Return, unaltered, every line from the beginning of the material below up to and including the one with "504x437 pixels.".

*** Materials provided Section Begins ***

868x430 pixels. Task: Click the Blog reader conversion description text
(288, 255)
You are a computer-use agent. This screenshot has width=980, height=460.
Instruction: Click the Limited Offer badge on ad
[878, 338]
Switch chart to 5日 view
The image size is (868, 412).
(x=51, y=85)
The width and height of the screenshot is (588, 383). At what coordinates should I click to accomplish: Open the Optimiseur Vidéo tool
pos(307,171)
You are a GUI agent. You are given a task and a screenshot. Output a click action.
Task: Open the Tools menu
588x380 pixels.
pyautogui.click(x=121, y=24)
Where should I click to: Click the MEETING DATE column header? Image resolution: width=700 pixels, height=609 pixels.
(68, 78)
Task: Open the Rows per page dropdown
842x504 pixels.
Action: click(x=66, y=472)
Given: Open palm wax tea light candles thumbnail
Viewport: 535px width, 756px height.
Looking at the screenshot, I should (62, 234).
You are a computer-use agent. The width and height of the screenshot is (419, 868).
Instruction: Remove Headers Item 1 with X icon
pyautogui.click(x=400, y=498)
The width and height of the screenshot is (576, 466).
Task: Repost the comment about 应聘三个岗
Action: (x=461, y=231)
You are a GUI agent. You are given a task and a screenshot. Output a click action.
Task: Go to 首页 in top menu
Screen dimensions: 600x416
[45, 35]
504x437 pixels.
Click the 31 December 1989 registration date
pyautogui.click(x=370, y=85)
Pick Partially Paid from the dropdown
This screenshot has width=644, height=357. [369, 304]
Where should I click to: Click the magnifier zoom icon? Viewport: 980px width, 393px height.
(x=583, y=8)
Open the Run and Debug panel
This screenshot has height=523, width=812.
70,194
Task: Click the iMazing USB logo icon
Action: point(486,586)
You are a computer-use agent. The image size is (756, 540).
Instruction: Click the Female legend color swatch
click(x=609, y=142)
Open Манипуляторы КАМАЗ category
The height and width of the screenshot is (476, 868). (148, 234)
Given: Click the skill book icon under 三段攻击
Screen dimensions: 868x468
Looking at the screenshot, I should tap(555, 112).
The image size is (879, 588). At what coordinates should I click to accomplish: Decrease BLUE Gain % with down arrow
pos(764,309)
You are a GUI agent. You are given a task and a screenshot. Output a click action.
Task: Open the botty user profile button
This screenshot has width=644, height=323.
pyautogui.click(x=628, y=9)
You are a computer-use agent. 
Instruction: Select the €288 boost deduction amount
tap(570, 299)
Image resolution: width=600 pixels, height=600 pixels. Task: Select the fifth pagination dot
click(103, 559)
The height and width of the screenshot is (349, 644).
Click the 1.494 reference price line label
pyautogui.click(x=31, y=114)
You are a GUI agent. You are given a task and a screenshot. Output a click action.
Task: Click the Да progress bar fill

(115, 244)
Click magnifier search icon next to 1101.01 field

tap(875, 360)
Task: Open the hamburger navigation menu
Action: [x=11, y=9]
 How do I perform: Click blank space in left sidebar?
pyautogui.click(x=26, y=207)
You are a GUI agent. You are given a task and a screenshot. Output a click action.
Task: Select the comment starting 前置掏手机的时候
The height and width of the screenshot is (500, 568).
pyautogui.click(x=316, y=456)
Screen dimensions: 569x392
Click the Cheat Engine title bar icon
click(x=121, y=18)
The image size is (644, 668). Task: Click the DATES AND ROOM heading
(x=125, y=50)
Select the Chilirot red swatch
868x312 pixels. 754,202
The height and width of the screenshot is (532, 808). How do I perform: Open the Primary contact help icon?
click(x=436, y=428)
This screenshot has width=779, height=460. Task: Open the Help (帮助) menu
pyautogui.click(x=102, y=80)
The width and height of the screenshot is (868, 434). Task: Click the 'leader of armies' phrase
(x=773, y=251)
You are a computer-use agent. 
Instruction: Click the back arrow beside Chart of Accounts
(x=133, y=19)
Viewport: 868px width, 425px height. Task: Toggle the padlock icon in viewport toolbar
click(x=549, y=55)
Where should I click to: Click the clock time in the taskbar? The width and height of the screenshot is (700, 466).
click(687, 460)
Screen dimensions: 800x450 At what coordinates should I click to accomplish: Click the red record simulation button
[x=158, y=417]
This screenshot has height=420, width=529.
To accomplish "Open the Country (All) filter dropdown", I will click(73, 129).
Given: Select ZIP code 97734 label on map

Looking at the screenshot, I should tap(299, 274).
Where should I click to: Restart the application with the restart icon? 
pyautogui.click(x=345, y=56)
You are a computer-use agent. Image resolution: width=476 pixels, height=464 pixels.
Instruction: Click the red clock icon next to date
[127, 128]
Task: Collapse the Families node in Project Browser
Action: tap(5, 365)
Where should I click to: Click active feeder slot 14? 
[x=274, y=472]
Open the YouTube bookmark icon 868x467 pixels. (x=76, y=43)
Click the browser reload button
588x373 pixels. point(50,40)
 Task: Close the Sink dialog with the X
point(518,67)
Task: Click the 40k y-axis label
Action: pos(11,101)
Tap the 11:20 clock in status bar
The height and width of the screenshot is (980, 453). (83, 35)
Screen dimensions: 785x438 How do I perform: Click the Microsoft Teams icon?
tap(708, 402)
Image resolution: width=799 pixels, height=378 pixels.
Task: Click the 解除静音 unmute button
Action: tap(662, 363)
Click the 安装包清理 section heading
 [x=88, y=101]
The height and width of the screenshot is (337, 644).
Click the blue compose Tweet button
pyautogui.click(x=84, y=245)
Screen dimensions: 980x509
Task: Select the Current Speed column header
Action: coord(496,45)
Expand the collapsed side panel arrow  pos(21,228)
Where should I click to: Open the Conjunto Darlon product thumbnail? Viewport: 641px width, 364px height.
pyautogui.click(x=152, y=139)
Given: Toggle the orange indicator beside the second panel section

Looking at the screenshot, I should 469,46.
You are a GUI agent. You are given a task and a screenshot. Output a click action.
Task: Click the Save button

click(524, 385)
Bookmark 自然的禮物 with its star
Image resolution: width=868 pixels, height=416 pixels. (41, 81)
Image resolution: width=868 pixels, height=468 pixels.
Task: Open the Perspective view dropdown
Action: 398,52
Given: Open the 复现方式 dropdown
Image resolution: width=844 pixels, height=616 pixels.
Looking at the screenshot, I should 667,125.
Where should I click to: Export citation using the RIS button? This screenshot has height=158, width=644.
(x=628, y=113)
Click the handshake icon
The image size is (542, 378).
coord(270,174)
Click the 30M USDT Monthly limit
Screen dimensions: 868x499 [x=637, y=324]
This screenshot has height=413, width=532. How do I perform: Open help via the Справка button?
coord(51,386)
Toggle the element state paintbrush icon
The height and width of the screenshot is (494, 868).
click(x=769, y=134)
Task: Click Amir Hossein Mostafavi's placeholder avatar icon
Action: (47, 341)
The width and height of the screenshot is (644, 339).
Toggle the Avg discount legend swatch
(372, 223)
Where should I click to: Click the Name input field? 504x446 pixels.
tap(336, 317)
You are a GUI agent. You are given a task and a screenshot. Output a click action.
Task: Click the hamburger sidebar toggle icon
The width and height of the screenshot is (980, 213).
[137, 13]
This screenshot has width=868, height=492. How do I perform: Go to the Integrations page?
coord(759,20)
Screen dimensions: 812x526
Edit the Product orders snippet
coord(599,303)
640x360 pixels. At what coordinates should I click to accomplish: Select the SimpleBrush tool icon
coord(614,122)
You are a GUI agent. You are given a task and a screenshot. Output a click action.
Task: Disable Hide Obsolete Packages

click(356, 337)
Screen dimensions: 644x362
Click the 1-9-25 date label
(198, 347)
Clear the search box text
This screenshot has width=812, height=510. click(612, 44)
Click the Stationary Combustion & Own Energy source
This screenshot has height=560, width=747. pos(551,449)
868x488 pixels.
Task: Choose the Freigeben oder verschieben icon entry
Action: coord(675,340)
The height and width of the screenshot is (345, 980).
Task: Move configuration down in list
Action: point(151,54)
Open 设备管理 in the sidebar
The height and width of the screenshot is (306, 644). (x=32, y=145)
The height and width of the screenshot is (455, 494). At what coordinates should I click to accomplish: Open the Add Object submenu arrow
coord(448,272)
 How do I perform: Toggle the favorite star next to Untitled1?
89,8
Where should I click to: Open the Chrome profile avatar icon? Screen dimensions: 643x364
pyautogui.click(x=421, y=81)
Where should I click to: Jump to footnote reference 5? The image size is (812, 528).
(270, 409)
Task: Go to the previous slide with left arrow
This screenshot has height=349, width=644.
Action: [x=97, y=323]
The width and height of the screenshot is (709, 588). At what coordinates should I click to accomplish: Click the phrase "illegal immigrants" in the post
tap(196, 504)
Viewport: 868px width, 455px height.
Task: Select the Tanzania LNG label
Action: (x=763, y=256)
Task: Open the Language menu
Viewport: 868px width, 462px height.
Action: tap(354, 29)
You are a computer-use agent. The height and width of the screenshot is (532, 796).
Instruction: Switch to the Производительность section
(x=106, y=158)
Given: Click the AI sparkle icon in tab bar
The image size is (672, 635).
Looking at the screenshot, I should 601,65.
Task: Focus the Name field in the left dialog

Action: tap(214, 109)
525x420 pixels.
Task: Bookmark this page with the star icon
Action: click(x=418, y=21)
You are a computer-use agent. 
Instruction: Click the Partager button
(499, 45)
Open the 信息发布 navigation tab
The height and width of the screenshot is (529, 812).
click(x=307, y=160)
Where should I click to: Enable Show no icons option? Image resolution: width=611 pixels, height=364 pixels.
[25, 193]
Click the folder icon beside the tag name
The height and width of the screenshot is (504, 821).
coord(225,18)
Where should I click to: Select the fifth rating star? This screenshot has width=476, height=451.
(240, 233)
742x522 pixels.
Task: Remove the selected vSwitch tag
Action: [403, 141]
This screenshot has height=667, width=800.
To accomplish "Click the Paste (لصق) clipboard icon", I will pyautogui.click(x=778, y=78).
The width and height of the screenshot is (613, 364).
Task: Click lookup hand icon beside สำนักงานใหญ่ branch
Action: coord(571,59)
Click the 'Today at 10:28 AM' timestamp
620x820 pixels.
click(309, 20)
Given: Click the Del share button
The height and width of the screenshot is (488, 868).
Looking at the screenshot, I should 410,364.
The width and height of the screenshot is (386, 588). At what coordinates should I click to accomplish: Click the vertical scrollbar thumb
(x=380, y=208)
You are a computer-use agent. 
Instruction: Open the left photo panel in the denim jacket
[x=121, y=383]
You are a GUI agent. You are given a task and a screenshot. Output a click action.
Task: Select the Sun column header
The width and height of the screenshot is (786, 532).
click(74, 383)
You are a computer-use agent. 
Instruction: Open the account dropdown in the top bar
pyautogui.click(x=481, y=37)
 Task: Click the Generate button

*** Materials provided Section Ends ***

Answer below =
868x430 pixels. Task: Click the Blog reader conversion description text
(288, 255)
You are a computer-use agent. This screenshot has width=980, height=460.
Instruction: Click the Limited Offer badge on ad
[878, 338]
Switch chart to 5日 view
The image size is (868, 412).
(x=51, y=85)
The width and height of the screenshot is (588, 383). At what coordinates should I click to accomplish: Open the Optimiseur Vidéo tool
pos(307,171)
You are a GUI agent. You are given a task and a screenshot. Output a click action.
Task: Open the Tools menu
588x380 pixels.
pyautogui.click(x=121, y=24)
Where should I click to: Click the MEETING DATE column header? Image resolution: width=700 pixels, height=609 pixels.
(68, 78)
Task: Open the Rows per page dropdown
842x504 pixels.
Action: click(x=66, y=472)
Given: Open palm wax tea light candles thumbnail
Viewport: 535px width, 756px height.
Looking at the screenshot, I should (62, 234).
You are a computer-use agent. The width and height of the screenshot is (419, 868).
Instruction: Remove Headers Item 1 with X icon
pyautogui.click(x=400, y=498)
The width and height of the screenshot is (576, 466).
Task: Repost the comment about 应聘三个岗
Action: (x=461, y=231)
You are a GUI agent. You are given a task and a screenshot. Output a click action.
Task: Go to 首页 in top menu
Screen dimensions: 600x416
[45, 35]
504x437 pixels.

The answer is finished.